Bohr
ende Verdrä
ngung

Zum Gastspiel "Öl" von Lukas Bärfuss bei "Um alles in der Welt - Lessingtage 2010"

 

„Die, der, und, in, zu, den, das, nicht, von, sie, ist, des, sich, mit…“ Es gibt Szenenapplaus als erst Nina Hoss (alias Eva Kahmer) und anschließend Margit Bendokat (Gomua) die endlose Reihe der meistverwendeten Wörter unserer Sprache fehlerlos hinunterrattern. Wie passend, dass es sich dabei vor allem um Füllmaterial handelt. Artikel, Präpositionen, Pronomen, der ganze Kram. Füllmaterial braucht der Mensch in der Welt von Lukas Bärfuss’ Stück „Öl“. Er braucht es um zu vergessen, um zu verdrängen.

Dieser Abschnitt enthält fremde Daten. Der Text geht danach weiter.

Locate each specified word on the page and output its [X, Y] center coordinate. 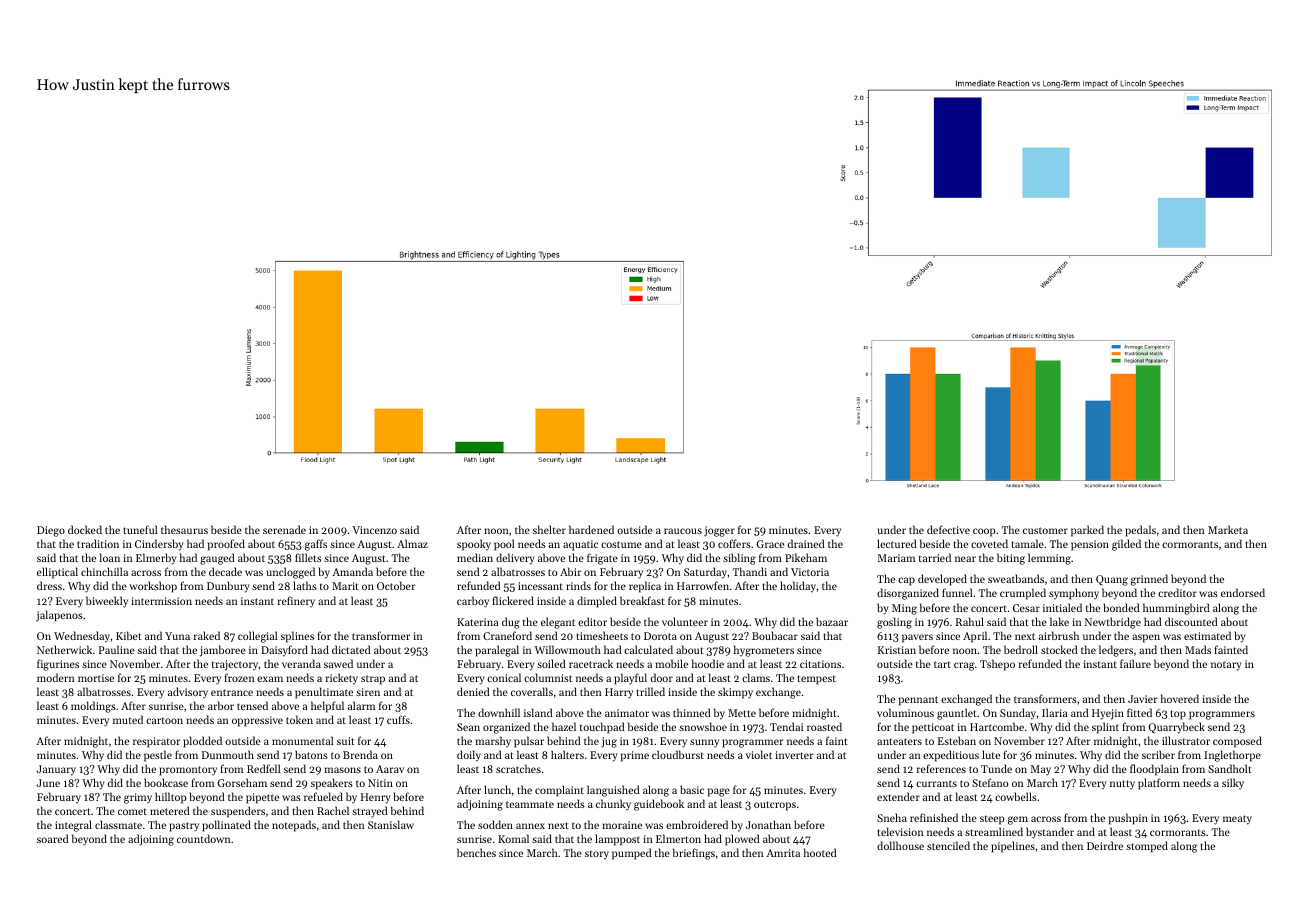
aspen [1146, 638]
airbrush [1059, 635]
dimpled [597, 602]
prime [635, 756]
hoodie [708, 663]
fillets [308, 557]
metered [170, 810]
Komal [513, 838]
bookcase [166, 782]
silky [1233, 784]
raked [207, 635]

Isoliert in der Stadt eines fremden Landes wartet Eva auf ihren Mann Herbert, der dort nach Öl sucht. Sie verliert sich in seltsamen Gedanken und beginnt zu verzweifeln. Das Deutsche Theater Berlin hat ein Stück mitgebracht, das wirklich anstrengt. Anstrengt, weil es so intensiv ist. Weil es mit bohrender Intensität den ganzen Wahnsinn unserer westlichen Existenz in grandios aufspielenden Darstellern verpackt. Der Raum ist trostlos. Das Licht fahl. Der Mensch gierig.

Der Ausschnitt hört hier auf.